Ронни Ли Милсап (англ.  Ronnie Lee Milsap , род. 16 января 1944 года[1]) — американский кантри-певец и пианист, один из самых популярных и влиятельных исполнителей 1970-80-х годов. Милсап стал первым успешным слепым певцом, а также одним из самых успешных и разносторонним представителем кантри-кроссовера своего времени, завоевавшим симпатии как слушателей кантри, так и поп-музыки благодаря использованию элементов ритм-н-блюза и рок-н-ролла.

Наиболее успешными кроссоверами Ронни Милсапа были It Was Almost Like a Song, Smoky Mountain Rain, (There's) No Gettin' Over Me, I Wouldn't Have Missed It for the World, Any Day Now и Stranger in My House. Милсапу присуждено шесть наград «Грэмми», сорок раз его песни становились номером один — достижение, ставящее его на третье место после Джорджа Стрейта и Конвея Твитти.





Карьера

Ранние годы (1963-1971)

Робби Милсап родился 16 января 1944 года в Роббинсвилле, штат Северная Каролина. От рождения он был почти полностью слепым. Мать оставили его в раннем возрасте, и воспитанием мальчика до пяти лет занимались бабушка и дед. Затем он поступил в школу для слепых в Роли, столице штата. Он окончательно ослеп, и оба глаза были удалены. В детстве Милсап интересовался музыкой, слушал вечерние радиопередачи, в которых звучали христианская музыка, кантри, ритм-н-блюз. На своих концертах он часто отдавал дань уважения тем людям, которые вдохновили его на творчество: Рэю Чарльзу, Литлу Ричарду, Джерри Ли Льюису и Элвису Пресли. В семилетнем возрасте у Милсапа был замечен музыкальный талант. Вскоре он приступил к обучению музыке и овладел несколькими инструментами, и особенно хорошо фортепиано. В следующие годы он обнаружил страсть к рок-н-роллу и вместе с одноклассниками организовал музыкальную группу The Apparitions. Милсап получил право обучаться в колледже Янг-Харриса, штат Джорджия, но не окончил его, решив посвятить себя карьере музыканта. В начале 1960-х он по результатам прослушивания поступил в профессиональную музыкальную группу Дж. Дж. Кейла.

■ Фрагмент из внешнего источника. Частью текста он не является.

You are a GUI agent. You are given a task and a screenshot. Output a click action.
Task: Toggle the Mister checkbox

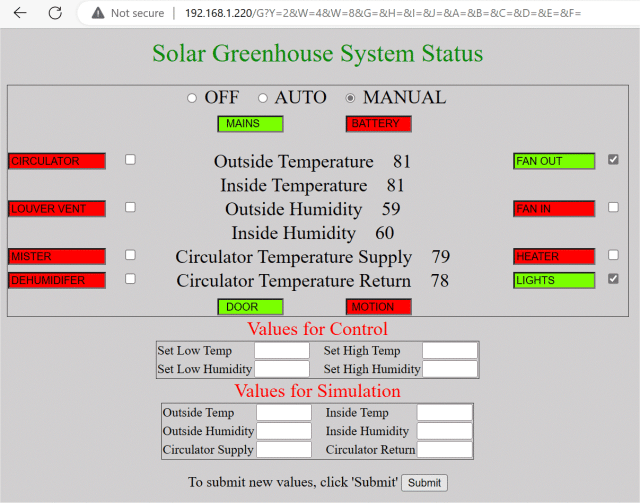click(130, 255)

Первый сингл, Total Disaster, Милсап выпустил в 1963 году. Композиция снискала популярность на местном уровне в окрестностях Атланты. В 1965 году Милсап подписал контракт с ньюйоркским лейблом Scepter Records и записал восемь не имевших популярности синглов. Также он краткое время сотрудничал с исполнителями стиля соул: Рэем Чарльзом, Стиви Уандером и Джеймсом Брауном. В том же 1965 году исполненная Милсапом композиция Never Had It So Good, написанная Николасом Эшфордом и Валери Симпсон, попала в Top 20, добравшись до 19 строчки R&B-чарта[2]. В этот период это был единственный успешный сингл Милсапа, выпущенный под лейблом Scepter. Другая композиция Эшфорда и Симпсон, Let's Go Get Stoned, удостоилась только стороны «Б». Всего несколько месяцев спустя этот сингл в исполнении Рэя Чарльза разошёлся миллионными тиражами. Примерно в это же время на праздничном обеде Милсап познакомился с Джойс Ривз, и в этом же, 1965 году, пара заключила брак.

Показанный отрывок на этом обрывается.